The Smith report said that “further serious consideration should be given to its devolution and a process should be established immediately to consider the matter further”.

Carmichael’s letters will mark the start of that process. The resurfacing of the issue will once again set Labour against the other parties.

And the prospect of the law coming to Edinburgh will see rows erupt between Scottish pro-life and pro-choice groups and set politicians with differing religious and ethical viewpoints against each other.

In the Smith talks, the SNP negotiator, Linda Fabiani, and her Green counterpart, Maggie Chapman, were vocal proponents of devolving the law.

Last night, Fabiani said: “I am pro-choice and I believe that abortion and other ethical issues should be decided in Scotland for Scotland. I would welcome a full discussion around these issues.”

Labour, however, remained implacably opposed to its devolution.

“The Scottish Labour party does not support the devolution of abortion law to the Scottish Parliament,” said a party spokesman.

“As we have repeatedly said, we believe that there should be a common policy between Scotland and the rest of Britain on this because otherwise there would be cross-border travel by women seeking a termination under different laws north or south of the Border.”

The Conservatives on the other hand were more relaxed about the issue. A Conservative party spokesman said: “As suggested by the Smith Commission, we would agree that this should be considered further. We are more than happy to take part in any process that considers this sensitive but important issue.”

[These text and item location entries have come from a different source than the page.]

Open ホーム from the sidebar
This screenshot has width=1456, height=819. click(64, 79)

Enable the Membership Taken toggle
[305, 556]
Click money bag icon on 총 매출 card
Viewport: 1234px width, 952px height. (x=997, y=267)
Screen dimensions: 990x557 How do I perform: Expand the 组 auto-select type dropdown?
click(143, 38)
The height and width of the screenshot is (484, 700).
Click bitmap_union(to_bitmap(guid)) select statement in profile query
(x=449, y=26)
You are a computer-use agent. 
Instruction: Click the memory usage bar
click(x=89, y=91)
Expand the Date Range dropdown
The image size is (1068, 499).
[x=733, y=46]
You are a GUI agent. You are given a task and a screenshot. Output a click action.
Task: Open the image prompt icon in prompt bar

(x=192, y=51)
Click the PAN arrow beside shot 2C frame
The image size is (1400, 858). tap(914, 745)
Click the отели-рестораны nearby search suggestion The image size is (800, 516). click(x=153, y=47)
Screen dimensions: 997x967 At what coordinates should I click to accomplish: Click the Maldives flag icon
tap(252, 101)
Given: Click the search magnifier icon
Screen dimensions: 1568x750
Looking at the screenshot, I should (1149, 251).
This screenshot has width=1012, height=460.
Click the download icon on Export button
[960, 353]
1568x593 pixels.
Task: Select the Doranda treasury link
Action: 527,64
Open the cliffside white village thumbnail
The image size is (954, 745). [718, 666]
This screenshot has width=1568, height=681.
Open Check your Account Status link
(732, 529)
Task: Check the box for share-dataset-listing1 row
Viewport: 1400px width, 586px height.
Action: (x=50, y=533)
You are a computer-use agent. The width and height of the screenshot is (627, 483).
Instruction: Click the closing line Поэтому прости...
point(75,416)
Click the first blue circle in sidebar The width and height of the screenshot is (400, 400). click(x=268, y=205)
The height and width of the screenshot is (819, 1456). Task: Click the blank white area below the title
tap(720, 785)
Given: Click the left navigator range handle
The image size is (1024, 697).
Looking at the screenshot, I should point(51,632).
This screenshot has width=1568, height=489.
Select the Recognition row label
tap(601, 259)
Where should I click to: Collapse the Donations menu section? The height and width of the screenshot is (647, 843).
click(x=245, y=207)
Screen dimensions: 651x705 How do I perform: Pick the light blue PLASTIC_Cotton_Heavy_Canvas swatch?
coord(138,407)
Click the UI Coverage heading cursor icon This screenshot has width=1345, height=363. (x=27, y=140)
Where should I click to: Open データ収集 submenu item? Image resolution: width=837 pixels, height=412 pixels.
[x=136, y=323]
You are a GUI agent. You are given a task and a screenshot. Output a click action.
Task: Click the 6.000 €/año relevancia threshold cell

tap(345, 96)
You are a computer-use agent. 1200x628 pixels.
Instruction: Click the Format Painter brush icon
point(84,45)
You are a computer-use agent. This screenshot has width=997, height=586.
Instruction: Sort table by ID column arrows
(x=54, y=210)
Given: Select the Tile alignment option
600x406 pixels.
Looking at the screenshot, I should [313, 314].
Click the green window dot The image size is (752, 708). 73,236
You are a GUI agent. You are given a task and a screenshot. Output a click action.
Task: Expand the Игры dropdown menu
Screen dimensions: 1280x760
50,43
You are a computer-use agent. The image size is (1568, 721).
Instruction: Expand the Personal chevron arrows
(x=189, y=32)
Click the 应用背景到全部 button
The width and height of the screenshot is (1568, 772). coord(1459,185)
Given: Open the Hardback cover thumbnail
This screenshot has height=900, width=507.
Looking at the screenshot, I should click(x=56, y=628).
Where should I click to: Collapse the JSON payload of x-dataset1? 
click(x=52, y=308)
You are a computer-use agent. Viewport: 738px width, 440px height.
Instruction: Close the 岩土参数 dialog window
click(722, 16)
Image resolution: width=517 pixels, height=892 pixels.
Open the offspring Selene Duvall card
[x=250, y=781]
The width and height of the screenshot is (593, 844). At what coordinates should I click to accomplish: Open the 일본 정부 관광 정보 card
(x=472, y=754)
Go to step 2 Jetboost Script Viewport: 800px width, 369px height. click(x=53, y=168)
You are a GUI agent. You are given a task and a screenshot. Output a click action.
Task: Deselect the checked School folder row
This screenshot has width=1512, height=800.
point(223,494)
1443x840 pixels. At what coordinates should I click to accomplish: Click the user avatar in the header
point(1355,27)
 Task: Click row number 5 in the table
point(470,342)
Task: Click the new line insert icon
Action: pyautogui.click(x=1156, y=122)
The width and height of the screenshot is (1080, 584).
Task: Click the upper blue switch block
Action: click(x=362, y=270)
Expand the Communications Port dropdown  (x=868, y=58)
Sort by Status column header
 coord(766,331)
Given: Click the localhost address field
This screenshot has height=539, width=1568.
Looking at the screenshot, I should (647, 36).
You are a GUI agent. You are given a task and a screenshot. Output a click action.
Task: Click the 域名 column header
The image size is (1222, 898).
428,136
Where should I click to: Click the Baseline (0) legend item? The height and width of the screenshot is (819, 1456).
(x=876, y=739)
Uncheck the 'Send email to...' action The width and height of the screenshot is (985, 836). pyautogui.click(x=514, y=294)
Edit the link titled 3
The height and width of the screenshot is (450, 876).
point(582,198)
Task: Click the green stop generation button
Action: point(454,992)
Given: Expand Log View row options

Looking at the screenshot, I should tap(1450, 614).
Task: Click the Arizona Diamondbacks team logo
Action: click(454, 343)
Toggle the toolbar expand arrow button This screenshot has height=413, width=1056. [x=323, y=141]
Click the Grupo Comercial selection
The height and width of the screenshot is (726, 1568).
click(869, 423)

Although Fabiani and Chapman argued for the power to be transferred from a pro-choice perspective, there have been suggestions the churches and the devout Christian and SNP donor, Sir Brian Souter, would try to exert pressure on Scottish politicians to implement a more conservative abortion law. Under current UK law, an abortion can be carried out in the first 24 weeks of pregnancy as long as certain criteria are met.

The possibility of MSPs receiving the power to alter that has already led to pro-life campaigners calling for the law to be overhauled in Scotland.

Speaking to Scotland on Sunday, Sister Roseann Reddy of the Cardinal Winning Pro-Life Initiative in Glasgow said it was “crazy” that abortion law was not yet under Scottish control.

“When it comes to the issues that affect the people of Scotland, then it should be decided and we should be able to legislate here in Scotland for it. It does seem a bit crazy that we have a separate NHS system up here for everything else except for abortion. That seems to me to be unfair. I don’t know why the UK has to keep the power for that. If everything else in the NHS is decided up here, then why isn’t this?”

Reddy added that abortion law should be reformed.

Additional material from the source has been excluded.